» CONSIGNE
Dans le texte sur les tableaux de Verret, relevez chaque nom placé juste après « d'un » ou « d'une », dans l'ordre où il apparaît.
++++ TEXTE
Il est rare qu’un tableau soit fait d’un coup. Celui-ci résulte plutôt d’une suite de destructions, de reprises. Certains tableaux ont, ainsi, été faits et refaits, plusieurs fois. D’y revenir ainsi donne à penser à quel point cette façon de faire est, d’une part, proche d’un bégaiement et, surtout, d’une immersion de vécu de sensation. Il ne s’agit pas d’un brouillard, c’est, au contraire, à une extrême acuité de présence à ce qui se produit, et d’orientation quant à cela; la grande connaissance qu’a Verret de sa matière lui permet d’ajuster finement face à ce qu’elle entrevoit; ses interventions sont alors très intuitives; si l’ajustement du caractère d’un parfum demande un calibrage qui repose sur l’expérience, c’est ce que celle-ci permet d’intuition qui, à la fin, fera la différence.
++++++++
++++ LISTING
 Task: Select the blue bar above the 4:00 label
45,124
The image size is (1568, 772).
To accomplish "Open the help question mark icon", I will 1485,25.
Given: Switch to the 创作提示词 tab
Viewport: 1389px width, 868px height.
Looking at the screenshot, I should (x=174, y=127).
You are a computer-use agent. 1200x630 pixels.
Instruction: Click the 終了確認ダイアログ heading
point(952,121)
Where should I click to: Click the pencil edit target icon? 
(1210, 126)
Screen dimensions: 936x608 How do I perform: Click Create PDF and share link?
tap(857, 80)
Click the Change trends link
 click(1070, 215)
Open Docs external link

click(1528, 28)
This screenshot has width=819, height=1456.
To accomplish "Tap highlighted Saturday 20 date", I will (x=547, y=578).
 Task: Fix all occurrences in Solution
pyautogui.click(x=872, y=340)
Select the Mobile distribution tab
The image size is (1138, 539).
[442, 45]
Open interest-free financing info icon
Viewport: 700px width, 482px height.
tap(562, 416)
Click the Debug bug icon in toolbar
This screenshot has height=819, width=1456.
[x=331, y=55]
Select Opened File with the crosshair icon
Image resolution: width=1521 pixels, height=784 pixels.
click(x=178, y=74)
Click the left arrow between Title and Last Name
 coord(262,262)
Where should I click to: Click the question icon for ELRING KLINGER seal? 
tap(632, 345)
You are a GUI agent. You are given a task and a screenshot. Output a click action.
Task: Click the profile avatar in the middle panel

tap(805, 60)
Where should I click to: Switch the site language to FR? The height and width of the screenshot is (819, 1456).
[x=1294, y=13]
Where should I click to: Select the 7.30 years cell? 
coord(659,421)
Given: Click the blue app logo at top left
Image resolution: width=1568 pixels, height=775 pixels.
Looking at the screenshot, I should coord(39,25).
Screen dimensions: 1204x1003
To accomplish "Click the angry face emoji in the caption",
++++++++
» RÉSULTAT ATTENDU
coup, suite, part, bégaiement, immersion, brouillard, parfum